Les deux entreprises françaises qui réparent et installent des câbles sous-marins vont être intégrées à un système européen destiné à réduire les émissions en CO2. Et pour elles, ce serait un immense problème.

Aujourd'hui, le Vieux Continent doit faire face à des impératifs contraires, quand il promeut ses ambitions écologiques. Comment le faire, alors qu'économiquement, cela semble affecter négativement les entreprises ? La question se pose beaucoup au niveau de l'industrie automobile, mais aujourd'hui, elle rattrape aussi nos entreprises qui travaillent dans le secteur des câbles sous-marins.
Alcatel Submarine Networks et Orange Marine dénoncent une distorsion de compétitivité avec leur intégration dans le schéma européen d'échange de quotas de CO2
Au 1er janvier 2027, Alcatel Submarine Networks (ASN), et la société filiale d'Orange, Orange Marine, seront intégrées au système européen d'échange de quotas d'émission de CO2 - le « European Emission Trading
System ». Dans les faits, cette intégration reviendra à une taxe corrélée à leurs émissions de CO2 durant leurs trajets.

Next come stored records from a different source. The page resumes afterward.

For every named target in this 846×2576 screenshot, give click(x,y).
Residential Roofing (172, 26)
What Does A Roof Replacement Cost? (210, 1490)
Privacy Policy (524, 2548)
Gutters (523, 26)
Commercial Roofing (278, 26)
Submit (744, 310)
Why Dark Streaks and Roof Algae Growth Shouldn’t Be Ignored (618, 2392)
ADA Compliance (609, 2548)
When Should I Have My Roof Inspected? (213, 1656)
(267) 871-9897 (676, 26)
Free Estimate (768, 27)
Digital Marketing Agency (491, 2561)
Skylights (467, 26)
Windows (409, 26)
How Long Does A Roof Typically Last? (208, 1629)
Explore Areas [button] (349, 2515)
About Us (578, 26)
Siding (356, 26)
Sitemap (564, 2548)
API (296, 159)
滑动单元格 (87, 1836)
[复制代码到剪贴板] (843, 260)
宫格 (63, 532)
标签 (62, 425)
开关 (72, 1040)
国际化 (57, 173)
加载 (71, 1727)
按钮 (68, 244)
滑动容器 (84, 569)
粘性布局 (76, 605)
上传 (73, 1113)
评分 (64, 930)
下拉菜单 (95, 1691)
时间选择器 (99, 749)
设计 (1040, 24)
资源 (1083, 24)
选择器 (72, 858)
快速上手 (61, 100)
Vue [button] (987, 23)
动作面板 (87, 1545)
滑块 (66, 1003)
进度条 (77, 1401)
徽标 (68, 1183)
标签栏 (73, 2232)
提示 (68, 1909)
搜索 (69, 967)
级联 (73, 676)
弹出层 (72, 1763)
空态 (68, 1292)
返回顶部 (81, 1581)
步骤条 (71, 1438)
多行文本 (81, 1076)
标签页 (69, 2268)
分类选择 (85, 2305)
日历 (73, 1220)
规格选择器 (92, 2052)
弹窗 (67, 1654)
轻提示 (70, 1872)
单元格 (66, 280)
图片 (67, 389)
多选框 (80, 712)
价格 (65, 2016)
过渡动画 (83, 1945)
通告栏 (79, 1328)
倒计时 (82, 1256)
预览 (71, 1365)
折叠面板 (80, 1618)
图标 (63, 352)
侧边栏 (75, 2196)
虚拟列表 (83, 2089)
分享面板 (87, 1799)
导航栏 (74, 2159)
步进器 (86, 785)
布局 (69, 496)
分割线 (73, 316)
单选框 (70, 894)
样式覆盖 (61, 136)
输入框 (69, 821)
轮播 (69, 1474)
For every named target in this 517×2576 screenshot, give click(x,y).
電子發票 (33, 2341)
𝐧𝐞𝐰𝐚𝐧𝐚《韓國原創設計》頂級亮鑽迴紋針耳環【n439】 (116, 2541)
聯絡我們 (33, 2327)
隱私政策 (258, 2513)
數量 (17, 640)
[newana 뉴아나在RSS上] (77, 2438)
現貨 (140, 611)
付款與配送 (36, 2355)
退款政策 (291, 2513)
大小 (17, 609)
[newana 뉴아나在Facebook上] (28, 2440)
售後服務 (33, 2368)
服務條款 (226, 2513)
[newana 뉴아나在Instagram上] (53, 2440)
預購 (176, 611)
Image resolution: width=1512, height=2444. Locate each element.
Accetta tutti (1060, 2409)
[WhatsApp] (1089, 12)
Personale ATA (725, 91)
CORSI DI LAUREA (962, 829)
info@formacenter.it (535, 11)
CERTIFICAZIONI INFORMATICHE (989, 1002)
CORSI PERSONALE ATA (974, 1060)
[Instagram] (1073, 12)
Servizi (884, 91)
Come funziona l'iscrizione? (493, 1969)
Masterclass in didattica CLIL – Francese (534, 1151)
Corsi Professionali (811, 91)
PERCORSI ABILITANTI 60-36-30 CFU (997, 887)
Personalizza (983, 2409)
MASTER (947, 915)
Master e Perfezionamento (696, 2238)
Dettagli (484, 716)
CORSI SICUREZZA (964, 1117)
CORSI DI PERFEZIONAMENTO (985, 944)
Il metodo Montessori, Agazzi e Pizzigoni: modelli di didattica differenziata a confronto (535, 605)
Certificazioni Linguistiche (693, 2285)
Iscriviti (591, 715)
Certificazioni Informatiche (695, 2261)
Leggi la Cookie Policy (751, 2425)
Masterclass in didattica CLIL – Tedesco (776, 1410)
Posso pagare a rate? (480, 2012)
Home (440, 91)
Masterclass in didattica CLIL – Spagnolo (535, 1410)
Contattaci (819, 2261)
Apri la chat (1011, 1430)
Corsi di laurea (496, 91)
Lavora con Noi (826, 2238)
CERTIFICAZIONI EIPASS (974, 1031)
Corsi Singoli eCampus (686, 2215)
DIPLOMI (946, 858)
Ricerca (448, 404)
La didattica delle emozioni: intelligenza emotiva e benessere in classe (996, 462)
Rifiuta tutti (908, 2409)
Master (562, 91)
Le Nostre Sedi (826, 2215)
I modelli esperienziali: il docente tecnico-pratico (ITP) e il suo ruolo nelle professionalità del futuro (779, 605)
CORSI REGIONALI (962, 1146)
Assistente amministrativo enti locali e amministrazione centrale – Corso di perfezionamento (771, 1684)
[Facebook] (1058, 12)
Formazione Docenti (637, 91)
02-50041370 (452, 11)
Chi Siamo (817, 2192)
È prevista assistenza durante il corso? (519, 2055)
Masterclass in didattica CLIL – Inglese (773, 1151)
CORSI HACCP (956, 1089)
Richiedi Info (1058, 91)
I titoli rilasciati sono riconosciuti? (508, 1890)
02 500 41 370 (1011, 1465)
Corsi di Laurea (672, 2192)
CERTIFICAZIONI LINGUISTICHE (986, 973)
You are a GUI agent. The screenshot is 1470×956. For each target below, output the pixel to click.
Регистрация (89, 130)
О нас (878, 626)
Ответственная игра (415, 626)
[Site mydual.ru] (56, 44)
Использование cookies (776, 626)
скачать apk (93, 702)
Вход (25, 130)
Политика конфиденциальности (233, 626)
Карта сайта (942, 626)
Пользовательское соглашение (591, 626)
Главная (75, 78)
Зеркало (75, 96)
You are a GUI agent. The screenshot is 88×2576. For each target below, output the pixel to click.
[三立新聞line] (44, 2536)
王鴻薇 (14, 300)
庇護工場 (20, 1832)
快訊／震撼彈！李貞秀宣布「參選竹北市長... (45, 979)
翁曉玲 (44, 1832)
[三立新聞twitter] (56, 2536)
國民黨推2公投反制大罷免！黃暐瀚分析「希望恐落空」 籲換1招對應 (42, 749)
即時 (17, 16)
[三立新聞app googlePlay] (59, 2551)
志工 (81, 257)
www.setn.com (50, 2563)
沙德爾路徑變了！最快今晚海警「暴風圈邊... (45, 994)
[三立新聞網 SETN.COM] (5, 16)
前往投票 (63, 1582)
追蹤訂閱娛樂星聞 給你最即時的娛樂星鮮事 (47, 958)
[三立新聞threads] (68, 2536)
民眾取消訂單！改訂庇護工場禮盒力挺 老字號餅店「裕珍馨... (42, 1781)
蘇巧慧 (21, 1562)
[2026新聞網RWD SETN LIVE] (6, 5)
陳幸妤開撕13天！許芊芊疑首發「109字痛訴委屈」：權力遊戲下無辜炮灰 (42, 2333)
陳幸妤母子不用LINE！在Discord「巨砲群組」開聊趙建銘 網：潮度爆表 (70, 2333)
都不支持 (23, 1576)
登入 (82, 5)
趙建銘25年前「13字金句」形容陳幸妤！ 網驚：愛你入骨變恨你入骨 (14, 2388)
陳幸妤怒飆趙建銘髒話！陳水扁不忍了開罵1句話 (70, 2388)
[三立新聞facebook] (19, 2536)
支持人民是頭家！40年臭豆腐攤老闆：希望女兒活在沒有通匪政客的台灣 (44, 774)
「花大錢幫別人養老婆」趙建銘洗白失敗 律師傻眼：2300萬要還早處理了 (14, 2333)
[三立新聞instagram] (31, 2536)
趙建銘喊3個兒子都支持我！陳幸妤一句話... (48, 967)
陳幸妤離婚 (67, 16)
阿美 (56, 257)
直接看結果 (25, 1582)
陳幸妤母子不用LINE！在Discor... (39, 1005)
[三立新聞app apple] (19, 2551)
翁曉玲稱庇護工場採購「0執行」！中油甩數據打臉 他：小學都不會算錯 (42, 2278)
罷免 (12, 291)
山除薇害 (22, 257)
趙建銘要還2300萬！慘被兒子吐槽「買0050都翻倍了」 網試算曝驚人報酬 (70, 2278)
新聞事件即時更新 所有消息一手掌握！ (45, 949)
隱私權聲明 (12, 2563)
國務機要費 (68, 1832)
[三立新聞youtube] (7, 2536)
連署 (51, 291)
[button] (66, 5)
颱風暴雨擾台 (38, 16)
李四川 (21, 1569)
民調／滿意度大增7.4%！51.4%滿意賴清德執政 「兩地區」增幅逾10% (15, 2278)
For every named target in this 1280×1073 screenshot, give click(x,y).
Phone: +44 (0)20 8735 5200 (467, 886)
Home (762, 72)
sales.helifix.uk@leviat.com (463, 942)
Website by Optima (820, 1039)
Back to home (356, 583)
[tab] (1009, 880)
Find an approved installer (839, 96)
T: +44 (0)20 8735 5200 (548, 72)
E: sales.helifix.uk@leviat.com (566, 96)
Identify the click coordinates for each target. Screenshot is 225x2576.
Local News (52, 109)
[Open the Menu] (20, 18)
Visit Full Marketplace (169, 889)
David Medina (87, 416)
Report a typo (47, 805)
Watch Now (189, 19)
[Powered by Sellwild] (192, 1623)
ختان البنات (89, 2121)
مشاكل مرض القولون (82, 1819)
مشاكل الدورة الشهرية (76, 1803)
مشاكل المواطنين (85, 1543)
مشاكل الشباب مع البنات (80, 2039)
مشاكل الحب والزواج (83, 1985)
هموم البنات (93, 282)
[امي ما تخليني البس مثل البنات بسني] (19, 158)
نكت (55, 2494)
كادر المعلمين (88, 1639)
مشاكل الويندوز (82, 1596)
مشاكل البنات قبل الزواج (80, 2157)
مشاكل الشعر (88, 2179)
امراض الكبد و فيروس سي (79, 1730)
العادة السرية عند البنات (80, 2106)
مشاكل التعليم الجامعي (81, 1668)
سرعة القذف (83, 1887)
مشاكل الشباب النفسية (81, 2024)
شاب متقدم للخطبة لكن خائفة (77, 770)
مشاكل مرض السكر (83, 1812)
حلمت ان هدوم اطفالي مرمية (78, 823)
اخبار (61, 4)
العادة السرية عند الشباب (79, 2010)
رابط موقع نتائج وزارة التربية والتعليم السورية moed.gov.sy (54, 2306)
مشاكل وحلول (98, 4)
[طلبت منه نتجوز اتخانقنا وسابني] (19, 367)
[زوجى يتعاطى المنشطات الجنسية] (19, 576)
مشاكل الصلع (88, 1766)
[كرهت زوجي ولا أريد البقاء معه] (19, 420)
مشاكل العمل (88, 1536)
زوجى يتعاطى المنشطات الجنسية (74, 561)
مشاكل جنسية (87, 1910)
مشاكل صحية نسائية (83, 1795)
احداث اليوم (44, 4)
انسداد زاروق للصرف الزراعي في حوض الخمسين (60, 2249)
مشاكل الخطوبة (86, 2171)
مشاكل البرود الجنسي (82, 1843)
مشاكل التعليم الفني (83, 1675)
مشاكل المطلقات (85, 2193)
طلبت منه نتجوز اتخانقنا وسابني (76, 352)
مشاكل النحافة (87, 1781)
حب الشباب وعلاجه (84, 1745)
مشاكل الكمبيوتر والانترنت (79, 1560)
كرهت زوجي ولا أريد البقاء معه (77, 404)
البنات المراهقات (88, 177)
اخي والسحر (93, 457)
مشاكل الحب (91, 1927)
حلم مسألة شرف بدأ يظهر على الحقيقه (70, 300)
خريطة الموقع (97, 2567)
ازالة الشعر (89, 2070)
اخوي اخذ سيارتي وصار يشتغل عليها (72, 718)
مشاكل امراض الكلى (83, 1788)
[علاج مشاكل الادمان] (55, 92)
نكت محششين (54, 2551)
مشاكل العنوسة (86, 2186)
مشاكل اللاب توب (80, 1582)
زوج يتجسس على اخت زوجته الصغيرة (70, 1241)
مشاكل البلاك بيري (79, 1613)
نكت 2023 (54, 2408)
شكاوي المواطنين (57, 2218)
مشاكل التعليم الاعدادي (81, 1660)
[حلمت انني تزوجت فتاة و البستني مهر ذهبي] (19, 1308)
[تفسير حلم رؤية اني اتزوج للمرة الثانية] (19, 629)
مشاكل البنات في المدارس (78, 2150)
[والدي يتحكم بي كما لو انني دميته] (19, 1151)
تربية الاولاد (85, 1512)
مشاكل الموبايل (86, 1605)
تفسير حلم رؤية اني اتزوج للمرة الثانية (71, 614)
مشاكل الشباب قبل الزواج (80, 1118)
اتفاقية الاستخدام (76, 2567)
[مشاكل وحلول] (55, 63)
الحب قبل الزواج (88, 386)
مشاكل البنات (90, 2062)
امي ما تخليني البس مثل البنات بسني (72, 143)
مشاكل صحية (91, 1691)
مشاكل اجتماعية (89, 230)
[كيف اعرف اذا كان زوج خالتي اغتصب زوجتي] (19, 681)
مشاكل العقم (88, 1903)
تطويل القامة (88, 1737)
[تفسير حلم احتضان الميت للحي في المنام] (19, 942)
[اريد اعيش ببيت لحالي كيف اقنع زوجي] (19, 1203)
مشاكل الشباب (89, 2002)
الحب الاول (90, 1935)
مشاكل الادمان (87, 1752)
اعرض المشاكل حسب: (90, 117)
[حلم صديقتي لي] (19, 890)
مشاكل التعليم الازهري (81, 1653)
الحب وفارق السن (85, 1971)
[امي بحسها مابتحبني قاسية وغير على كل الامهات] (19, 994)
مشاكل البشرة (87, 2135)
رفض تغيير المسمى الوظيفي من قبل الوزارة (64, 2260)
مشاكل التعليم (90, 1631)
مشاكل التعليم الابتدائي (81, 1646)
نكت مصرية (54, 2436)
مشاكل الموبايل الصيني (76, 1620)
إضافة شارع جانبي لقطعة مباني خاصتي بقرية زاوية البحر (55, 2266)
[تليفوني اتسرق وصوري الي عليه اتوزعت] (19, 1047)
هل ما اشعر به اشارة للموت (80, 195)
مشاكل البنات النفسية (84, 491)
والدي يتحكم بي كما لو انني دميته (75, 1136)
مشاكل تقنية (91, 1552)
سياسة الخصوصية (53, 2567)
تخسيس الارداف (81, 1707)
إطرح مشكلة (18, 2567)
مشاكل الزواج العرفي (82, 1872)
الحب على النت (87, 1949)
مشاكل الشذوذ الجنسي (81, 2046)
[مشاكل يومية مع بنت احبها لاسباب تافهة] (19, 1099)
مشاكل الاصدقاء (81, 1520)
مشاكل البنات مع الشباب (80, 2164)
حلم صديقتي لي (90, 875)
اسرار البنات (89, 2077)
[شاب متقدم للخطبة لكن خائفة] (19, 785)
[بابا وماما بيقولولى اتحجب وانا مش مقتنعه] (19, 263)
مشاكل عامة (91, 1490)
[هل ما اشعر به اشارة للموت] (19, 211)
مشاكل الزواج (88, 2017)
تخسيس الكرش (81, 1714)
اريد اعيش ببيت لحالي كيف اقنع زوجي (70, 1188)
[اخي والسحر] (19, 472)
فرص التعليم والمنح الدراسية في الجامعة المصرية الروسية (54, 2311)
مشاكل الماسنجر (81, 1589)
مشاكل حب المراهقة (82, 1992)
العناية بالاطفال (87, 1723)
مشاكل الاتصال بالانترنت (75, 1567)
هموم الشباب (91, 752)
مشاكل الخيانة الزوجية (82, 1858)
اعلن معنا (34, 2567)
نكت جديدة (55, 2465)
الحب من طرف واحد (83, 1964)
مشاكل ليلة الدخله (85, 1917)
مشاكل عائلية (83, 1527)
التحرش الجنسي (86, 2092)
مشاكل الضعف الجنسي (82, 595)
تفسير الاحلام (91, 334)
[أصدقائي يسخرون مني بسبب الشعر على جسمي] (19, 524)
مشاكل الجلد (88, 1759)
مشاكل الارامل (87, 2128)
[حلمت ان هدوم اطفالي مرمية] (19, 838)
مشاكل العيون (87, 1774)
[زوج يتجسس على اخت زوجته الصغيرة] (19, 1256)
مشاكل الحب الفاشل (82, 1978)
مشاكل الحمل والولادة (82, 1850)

Pour ces deux sociétés françaises, qui travaillent dans la réparation et la pose de câbles sous-marins, il s'agirait d'une taxe qui « met en danger [leur] compétitivité », selon une note conjointe adressée aux pouvoirs publics, et à laquelle Le Monde a accédée.
Il faut dire Bruxelles imposera une taxe correspondant à l'intégralité des émissions en CO2 quand le trajet se fera entre deux ports de l'Union européenne, et à la moitié de ces émissions quand un port situé hors-UE fait partie du trajet.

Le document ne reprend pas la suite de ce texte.